>> START EXERCISE INPUT

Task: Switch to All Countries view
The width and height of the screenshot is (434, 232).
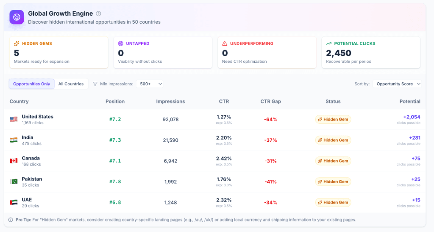Action: coord(71,84)
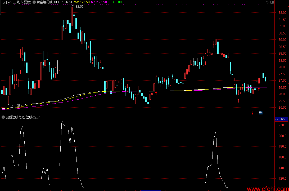Viewport: 289px width, 191px height.
Task: Click the 黄金筹码线 indicator name
Action: coord(44,2)
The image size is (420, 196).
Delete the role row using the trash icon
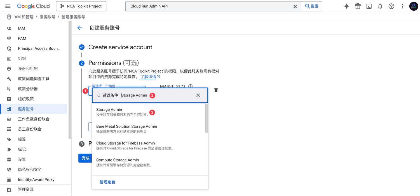coord(215,89)
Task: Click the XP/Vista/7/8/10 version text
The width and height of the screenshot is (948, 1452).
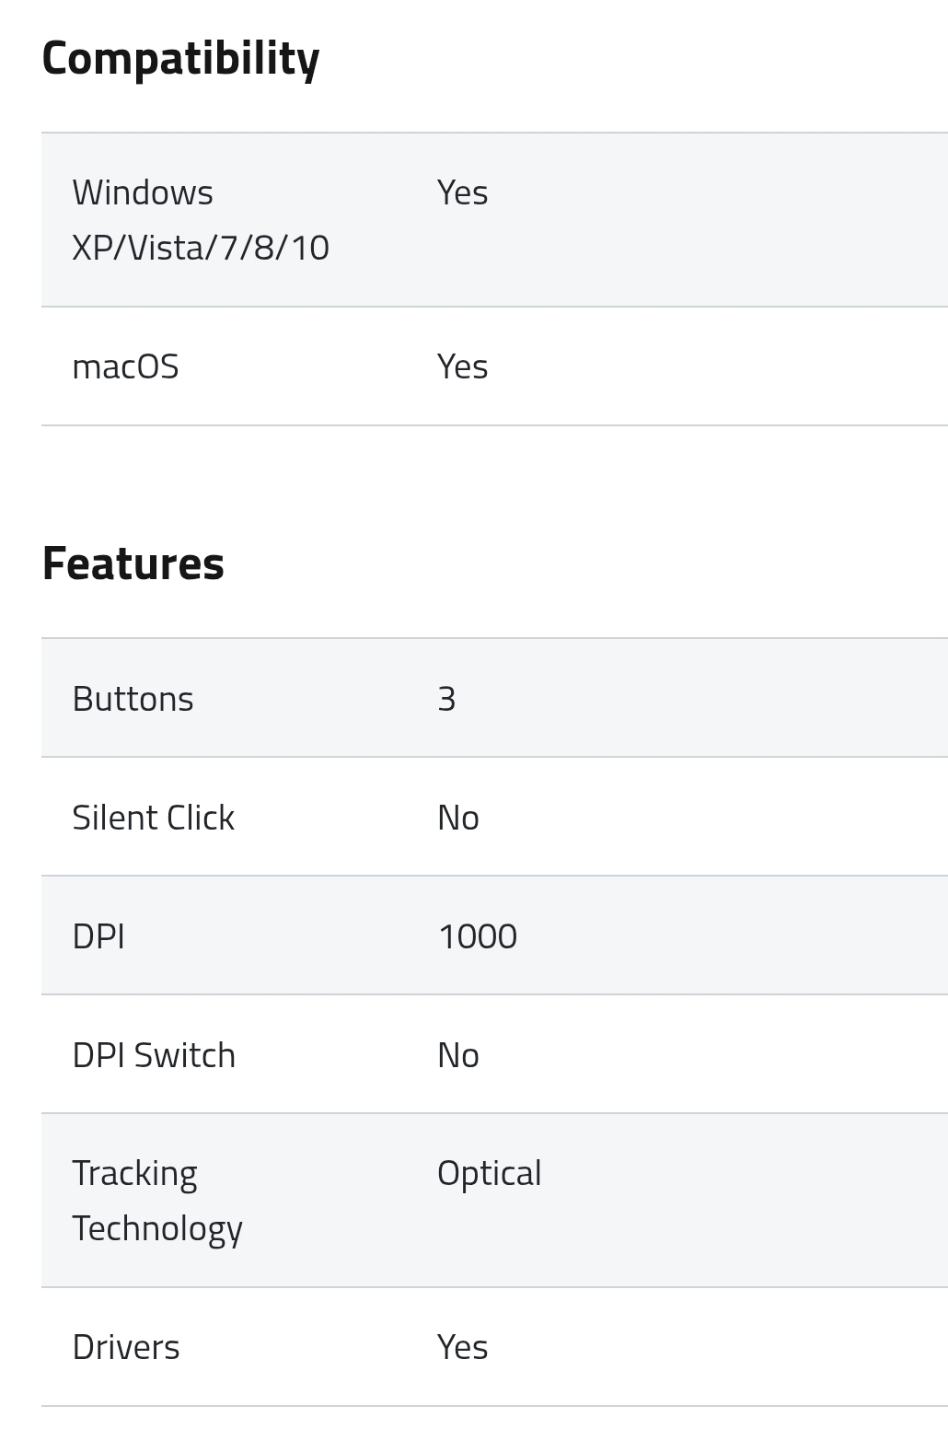Action: click(201, 248)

>> END EXERCISE INPUT

→ **WRITTEN INSTRUCTION**: Write out again the stretch of the listing from the line containing "The image size is (420, 196)." through the end of the listing, requests included, but leave out the pictures. Shift every coordinate in the answers by adding -44 to it.

→ **FINISHED EXERCISE**:
The image size is (420, 196).
Delete the role row using the trash icon
coord(171,45)
Task: Click the XP/Vista/7/8/10 version text
The width and height of the screenshot is (948, 1452).
Action: click(157, 204)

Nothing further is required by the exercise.